Luis(ito), ¡ay mi Luisito!.
Adoptado como mascota por la caterva de amigotes, Luisito era un tipo singular. Cuando recaló en el grupo de adolescentes inconscientes, borregos y descerebrados, adoptó el papel asimilado a mascota del grupo. Carecía de lo que considerabamos los niveles mínimos de presencia y pose para ser admitido en el rebaño, pero aquel pavo tenía algo de cachorrito que inducía a su adopción.
Pronto nos dimos cuenta de que, además del marketing que aportaba nuestra obra filantrópica con su aceptación en el grupo, tenía otras ventajas insospechadas. En el aspecto académico Luis era una máquina. Además, consciente de su arrolladora superioridad en ese aspecto con respecto al grupo, se hacía valer notablemente, incluso despóticamente. Todo empezó cuando Juan, a la sazón el más macarra y expeditivo de la pandilla, le conminó a que le hiciera los ejercicios de matemáticas o que se atuviera a las consecuencias. Recuerdo perfectamente la escena y, he de confesar que aunque no iba contra mi, me sentí intimidado. Pero lo que me dejó boquiabierto fue la reacción de Luis. Con perfecta calma y las dotes docentes de un profesor de instituto baqueteado y vocacional, convenció al matón de que no le iba a hacer su trabajo, y que no se lo iba a hacer porque no era justo (eso a Juan le daba igual) y porque, de hacerlo, convertiría a Juan en más inútil de lo que ya era (y eso a Juan ya no le daba tan igual).
Si hubiera tenido que elegir un adjetivo para describir a Juan, "inútil" no sería el escogido.

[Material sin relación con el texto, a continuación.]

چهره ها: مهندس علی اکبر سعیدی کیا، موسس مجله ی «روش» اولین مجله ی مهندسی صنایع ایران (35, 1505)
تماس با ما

No al menos en primera instancia y no sólo por las consecuencias que pudiera tener el despertar la furia de Juan, sino porque, a mis ojos adolescentes, medir un metro y ochenta y cinco centímetros con una proporción considerable de masa muscular, y su actitud arrogante y chulesca, hacían que le viera más con envidia que con misericordia.
Pero ahí estaba Luisito, con su metro setenta raspado, mirando a los ojos a Juan y bajándole los humos al coloso. Este, en el medio segundo de reflexión que el desconcierto le ofreció, debió valorar que si le daba dos guantazos, él se quedaba sin deberes hechos y con su imagen dañada en el grupo por abusar de uno de sus miembros, por lo que dominado por el estupor dió el tiempo necesario a Luis para que, con toda la paciencia del mundo empezara a explicarle los misterios matemáticos que impedían a Juan realizar correctamente su tarea, para finalizar con una píldora filosófica cuando le dijo:
- Ves, si te hubiera hecho los ejercicios seguirías sin tener ni idea del tema. Llegarías al examen hecho un zoquete y suspenderías igualmente. De esta forma, ahora sabes hacerlo y tus probabilidades de aprobar se multiplican.
Había nacido una estrella, o mejor dicho, Luis había enseñado su super-poder en el grupo y afianzado su status entre nosotros, lo que hacía que el resto de sus "taras" fueran toleradas con cariño, y por supuesto, defendidas ante cualquier agresión externa. Aquellas trazas, esas gafas, los chistes malísimos y su forma de reir ya no eran ningún problema.